ついでに他の薬草サプリもチェックしてもらう。じつはタイは薬草天国。漢方や日本の薬草事情に勝るとも劣らぬ、薬草の豊富さである。カプセルになっていてサプリメントとして自然食品店で手軽に入手できるのも便利だ。

以前、タイの友人のポチャナにもらって気に入っていたランジェート、これは免疫強化効果があり、解毒作用、二日酔い、アレルギー症状の緩和に効果があるという。これも体に合っている。ちょっとしんどいときや、飲みすぎのときによく飲む。先日ポチャナのうちで日本から遊びに来ていた内山さんが勧めてくれたボーラペット(イボツヅラフジ)のサプリ。そのままは苦いらしい。排毒作用があり、血液の流れをスムーズにし、解熱効果があるという。「健康維持にすごくいいから!」と力強く勧められたが、マーシャのOリングテストではヒバリにはまったく不要な薬であった。ちなみに一緒にテストした同居人にも不要。内山さん、ごめん。

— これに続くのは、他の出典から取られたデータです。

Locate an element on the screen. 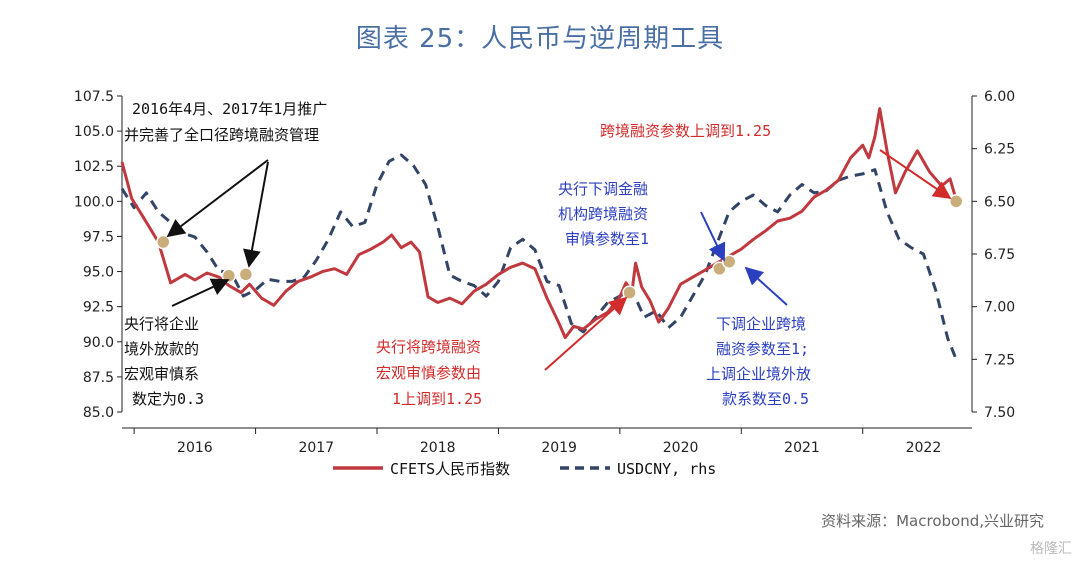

ガオクルアを飲んで、更年期障害の症状がすべて緩和するわけではないが、一番困った感情面のトラブルにはすこぶる効くので、ほんとうに助かった。あのまま、放置していたら家庭崩壊、友人関係まで崩壊の危機であったろう。それにしても、あの心がざらざらする感じ、ふつふつと沸いてくる怒りの感情は、思春期の少女の頃の感情とよく似ている。自分でも持て余したほど荒れ狂ったあの頃。あれは女性ホルモンが出始めで、不安定なせいだったのか。女性ホルモンに翻弄される人生。ああ、女ってやつは・・。